Even in the unlikely event that AlphaGo Zero has qualia, we would have a heck of a time proving it. Heck, it's not trivial to prove that humans other than yourself have qualia, even though intuitively they obviously do. One strong argument that other humans have qualia is that humans argue about qualia, and did so even before you were born, so they got the concept from somewhere.
AIs trained on human data such as GPT-3 argue about qualia, but it seems likely that they just copy human patterns. This market resolves yes if we notice AIs arguing about qualia when trained via interactions with other similar agents in an environment that doesn't have evidence that humans exist / have qualia.
This is an example of the sort of training environment that would resolve the market "yes" if the agents independently invented and debated P-Zombies instead of just hiding ramps and surfing on boxes: https://openai.com/research/emergent-tool-use.

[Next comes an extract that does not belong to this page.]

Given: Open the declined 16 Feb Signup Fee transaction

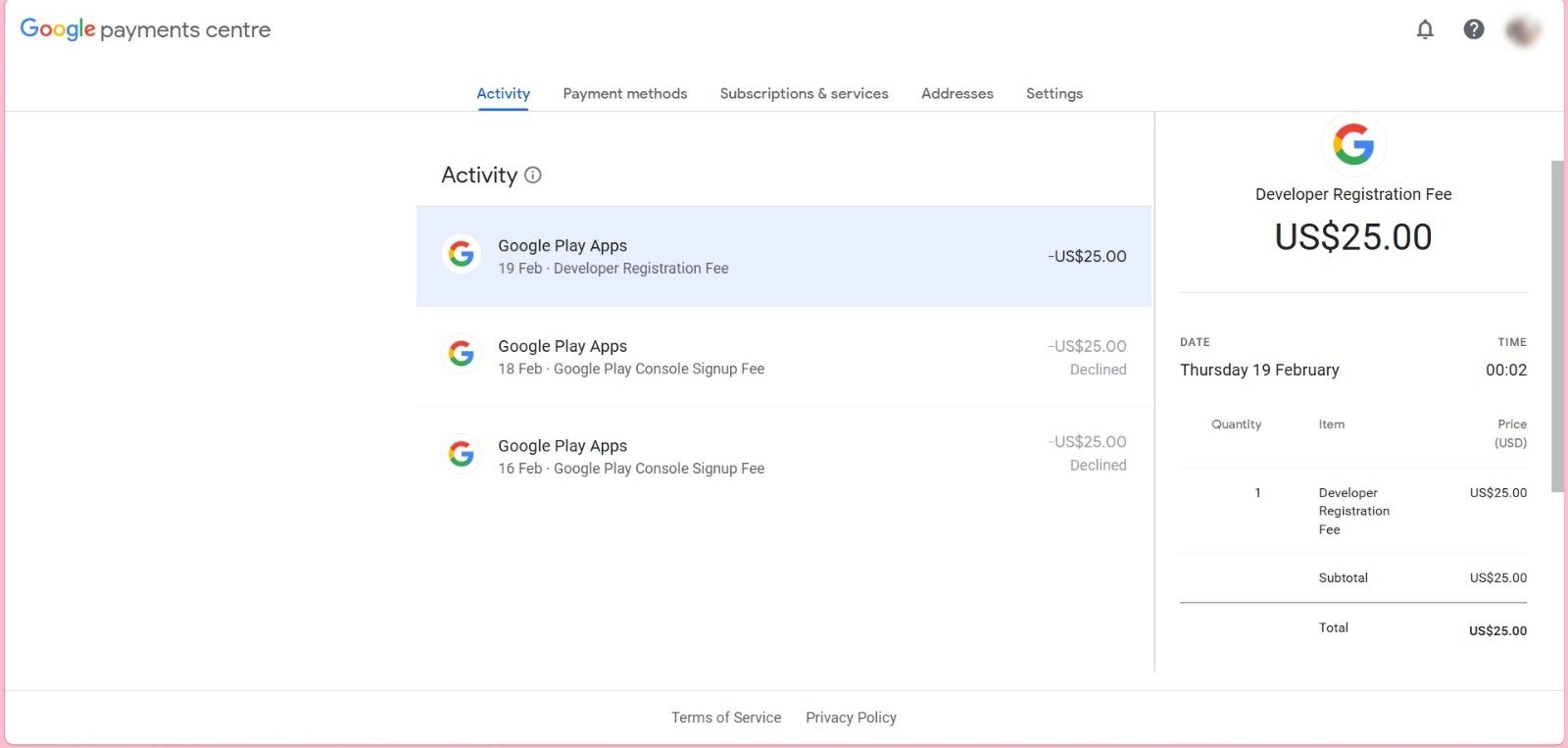Looking at the screenshot, I should 784,456.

looking at AlphaGo, AlphaGo Zero, human existence, Nicaraguran Sign language, and ChatGPT
We have experiments on
humans trained on language from others | humans teaching themselves language from scratch
AI trained on Go from others' games | AI teaching itself Go from scratch
AI trained on language from others | (missing experiment)
I figure on the way to AGI we'll figure out how to do the missing experiment
@NikhilVyas it is entirely plausible that we would train a 2030 equivalent of GPT but with significantly better reasoning capabilities just to see what blindspots it has and how much it can infer about humans or other possible agents based on just it's training set.
Though I find the overall question unlikely and/or likely to be 'stretched'.